____ Data shown

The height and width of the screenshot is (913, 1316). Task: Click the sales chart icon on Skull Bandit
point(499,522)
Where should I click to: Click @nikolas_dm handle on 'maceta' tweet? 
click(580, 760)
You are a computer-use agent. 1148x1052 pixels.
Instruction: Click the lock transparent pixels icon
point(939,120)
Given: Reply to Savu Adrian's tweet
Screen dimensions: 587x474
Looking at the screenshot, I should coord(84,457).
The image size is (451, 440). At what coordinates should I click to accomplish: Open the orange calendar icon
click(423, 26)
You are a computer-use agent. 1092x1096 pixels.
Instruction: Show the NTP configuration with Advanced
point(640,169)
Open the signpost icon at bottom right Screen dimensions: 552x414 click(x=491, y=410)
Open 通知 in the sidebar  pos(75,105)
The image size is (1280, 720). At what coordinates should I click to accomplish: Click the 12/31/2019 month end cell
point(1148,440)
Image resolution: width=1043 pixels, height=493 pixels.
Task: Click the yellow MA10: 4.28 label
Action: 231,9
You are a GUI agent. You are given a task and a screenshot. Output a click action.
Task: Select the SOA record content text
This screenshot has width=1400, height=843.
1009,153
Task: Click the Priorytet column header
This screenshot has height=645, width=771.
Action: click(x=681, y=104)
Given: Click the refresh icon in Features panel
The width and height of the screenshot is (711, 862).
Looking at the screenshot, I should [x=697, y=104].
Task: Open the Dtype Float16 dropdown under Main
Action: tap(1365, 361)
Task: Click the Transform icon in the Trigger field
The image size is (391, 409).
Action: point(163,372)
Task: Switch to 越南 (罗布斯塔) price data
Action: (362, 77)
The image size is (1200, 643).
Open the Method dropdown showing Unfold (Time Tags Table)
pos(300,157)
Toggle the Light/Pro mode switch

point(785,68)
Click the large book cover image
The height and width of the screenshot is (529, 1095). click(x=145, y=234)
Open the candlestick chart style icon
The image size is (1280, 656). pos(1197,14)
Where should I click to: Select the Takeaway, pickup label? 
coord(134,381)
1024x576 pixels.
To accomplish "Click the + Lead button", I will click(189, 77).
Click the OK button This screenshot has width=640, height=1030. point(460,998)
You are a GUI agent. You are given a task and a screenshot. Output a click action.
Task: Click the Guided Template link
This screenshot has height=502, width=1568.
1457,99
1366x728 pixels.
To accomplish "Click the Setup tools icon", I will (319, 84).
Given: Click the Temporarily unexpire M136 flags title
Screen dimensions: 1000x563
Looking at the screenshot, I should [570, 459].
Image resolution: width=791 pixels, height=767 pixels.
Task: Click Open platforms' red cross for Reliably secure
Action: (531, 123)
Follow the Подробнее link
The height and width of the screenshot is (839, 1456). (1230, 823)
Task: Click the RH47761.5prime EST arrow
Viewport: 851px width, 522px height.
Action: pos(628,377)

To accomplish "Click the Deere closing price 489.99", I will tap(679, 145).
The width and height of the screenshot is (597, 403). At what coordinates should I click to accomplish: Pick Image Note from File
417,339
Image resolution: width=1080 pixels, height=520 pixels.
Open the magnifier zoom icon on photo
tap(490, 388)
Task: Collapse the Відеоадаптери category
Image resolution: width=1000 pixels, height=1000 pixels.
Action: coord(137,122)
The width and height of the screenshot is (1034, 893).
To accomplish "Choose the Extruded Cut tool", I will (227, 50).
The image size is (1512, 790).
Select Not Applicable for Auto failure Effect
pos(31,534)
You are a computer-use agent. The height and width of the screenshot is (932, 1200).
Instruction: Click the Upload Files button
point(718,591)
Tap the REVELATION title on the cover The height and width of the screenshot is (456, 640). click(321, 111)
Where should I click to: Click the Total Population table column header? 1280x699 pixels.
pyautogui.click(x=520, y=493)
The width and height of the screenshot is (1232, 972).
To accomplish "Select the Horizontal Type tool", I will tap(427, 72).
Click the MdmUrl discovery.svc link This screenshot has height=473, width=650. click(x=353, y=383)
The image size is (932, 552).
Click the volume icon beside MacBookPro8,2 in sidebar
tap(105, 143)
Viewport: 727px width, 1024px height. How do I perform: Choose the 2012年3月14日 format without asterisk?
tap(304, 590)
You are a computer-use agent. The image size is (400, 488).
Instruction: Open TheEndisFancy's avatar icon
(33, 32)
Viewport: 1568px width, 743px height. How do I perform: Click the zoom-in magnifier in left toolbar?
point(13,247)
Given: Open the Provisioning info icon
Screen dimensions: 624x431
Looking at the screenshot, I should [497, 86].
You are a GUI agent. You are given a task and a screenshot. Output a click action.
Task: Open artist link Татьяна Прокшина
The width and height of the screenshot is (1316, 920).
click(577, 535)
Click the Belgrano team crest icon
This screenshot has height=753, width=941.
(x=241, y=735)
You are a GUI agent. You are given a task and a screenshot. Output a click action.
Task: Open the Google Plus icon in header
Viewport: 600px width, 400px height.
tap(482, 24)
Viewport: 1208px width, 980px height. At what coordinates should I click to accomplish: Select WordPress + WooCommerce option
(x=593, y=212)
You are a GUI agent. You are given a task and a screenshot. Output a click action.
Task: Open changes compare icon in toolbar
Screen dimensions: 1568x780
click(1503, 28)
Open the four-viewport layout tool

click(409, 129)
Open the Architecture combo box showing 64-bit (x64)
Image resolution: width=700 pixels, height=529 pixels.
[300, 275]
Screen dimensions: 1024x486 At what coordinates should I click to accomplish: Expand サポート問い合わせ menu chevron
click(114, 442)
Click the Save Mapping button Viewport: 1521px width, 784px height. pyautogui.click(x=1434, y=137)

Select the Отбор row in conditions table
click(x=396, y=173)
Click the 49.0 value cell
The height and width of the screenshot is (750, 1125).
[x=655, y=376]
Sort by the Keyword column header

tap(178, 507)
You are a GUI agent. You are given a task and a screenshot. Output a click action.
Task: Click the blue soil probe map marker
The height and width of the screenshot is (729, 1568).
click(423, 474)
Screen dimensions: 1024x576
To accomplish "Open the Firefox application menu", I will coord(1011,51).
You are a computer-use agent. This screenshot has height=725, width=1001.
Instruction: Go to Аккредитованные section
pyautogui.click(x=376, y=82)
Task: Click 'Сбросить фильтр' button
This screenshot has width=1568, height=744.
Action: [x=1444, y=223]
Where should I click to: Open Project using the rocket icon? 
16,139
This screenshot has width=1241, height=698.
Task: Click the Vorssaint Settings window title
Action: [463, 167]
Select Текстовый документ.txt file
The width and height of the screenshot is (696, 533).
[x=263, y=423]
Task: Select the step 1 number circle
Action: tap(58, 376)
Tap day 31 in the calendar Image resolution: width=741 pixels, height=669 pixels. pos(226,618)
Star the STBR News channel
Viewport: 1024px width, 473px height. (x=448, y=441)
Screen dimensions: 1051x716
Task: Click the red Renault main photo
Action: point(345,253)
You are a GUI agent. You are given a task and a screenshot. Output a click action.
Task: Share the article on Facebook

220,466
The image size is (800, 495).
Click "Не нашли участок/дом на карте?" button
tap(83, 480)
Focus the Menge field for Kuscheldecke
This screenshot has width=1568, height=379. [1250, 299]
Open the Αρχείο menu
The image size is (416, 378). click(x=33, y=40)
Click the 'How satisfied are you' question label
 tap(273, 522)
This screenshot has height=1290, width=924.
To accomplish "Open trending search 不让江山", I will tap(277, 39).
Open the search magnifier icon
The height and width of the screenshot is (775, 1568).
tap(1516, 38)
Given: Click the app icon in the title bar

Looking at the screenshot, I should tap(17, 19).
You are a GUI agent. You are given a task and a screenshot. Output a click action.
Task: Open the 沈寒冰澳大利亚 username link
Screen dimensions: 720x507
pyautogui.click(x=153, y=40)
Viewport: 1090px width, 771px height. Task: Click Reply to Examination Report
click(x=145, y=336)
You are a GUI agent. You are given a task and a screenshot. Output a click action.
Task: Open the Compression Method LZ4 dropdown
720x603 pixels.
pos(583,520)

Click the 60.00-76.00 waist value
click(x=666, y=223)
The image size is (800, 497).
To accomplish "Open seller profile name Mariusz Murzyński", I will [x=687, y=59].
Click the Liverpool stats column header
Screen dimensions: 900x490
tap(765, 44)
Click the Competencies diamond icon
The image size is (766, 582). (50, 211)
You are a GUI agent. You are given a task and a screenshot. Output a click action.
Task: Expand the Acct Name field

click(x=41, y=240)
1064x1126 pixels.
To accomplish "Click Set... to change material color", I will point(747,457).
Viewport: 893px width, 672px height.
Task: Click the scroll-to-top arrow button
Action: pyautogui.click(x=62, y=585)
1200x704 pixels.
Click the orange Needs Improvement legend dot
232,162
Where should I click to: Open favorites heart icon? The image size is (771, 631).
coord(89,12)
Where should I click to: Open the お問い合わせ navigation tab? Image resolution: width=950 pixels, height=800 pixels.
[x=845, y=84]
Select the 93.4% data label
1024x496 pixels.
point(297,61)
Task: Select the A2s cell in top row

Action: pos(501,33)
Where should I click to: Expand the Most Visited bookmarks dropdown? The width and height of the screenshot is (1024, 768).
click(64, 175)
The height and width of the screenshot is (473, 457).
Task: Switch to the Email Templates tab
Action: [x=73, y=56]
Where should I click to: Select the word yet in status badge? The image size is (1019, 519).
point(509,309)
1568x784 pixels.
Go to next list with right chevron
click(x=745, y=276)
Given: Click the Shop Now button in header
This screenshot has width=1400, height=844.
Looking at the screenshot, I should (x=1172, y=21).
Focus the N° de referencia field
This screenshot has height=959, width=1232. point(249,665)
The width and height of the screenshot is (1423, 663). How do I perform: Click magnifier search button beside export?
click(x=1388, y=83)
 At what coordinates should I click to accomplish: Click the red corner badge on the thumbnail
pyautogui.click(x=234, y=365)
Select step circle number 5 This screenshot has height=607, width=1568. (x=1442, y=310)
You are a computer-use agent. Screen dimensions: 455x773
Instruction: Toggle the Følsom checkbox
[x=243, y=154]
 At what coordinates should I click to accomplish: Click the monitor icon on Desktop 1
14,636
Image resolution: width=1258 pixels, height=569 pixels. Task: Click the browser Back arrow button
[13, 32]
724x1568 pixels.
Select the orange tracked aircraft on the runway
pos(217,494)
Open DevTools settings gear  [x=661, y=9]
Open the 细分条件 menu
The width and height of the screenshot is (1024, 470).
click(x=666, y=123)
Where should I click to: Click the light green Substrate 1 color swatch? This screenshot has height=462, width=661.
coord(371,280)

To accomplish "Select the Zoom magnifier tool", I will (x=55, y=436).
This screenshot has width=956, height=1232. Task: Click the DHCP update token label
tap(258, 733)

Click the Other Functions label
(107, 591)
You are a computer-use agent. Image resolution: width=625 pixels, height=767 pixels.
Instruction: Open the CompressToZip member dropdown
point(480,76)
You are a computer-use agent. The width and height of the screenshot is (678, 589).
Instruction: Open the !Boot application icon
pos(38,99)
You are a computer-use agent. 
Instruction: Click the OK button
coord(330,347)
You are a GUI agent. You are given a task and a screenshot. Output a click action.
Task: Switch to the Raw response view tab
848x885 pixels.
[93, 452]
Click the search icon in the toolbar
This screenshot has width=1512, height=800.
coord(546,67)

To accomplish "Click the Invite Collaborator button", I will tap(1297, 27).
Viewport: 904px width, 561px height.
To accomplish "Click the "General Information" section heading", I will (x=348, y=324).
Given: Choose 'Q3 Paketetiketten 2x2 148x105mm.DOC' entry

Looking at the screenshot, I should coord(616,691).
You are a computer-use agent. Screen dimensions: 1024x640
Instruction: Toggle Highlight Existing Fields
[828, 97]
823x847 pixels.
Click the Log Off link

________

[What the task asks]
Output, exactly and in full, the lines from the start of the entries above through the line that contains "Task: Click the Transform".

[Exercise output]
The height and width of the screenshot is (913, 1316). Task: Click the sales chart icon on Skull Bandit
point(499,522)
Where should I click to: Click @nikolas_dm handle on 'maceta' tweet? 
click(580, 760)
You are a computer-use agent. 1148x1052 pixels.
Instruction: Click the lock transparent pixels icon
point(939,120)
Given: Reply to Savu Adrian's tweet
Screen dimensions: 587x474
Looking at the screenshot, I should coord(84,457).
The image size is (451, 440). At what coordinates should I click to accomplish: Open the orange calendar icon
click(423, 26)
You are a computer-use agent. 1092x1096 pixels.
Instruction: Show the NTP configuration with Advanced
point(640,169)
Open the signpost icon at bottom right Screen dimensions: 552x414 click(x=491, y=410)
Open 通知 in the sidebar  pos(75,105)
The image size is (1280, 720). At what coordinates should I click to accomplish: Click the 12/31/2019 month end cell
point(1148,440)
Image resolution: width=1043 pixels, height=493 pixels.
Task: Click the yellow MA10: 4.28 label
Action: 231,9
You are a GUI agent. You are given a task and a screenshot. Output a click action.
Task: Select the SOA record content text
This screenshot has width=1400, height=843.
1009,153
Task: Click the Priorytet column header
This screenshot has height=645, width=771.
Action: click(x=681, y=104)
Given: Click the refresh icon in Features panel
The width and height of the screenshot is (711, 862).
Looking at the screenshot, I should [x=697, y=104].
Task: Open the Dtype Float16 dropdown under Main
Action: tap(1365, 361)
Task: Click the Transform icon in the Trigger field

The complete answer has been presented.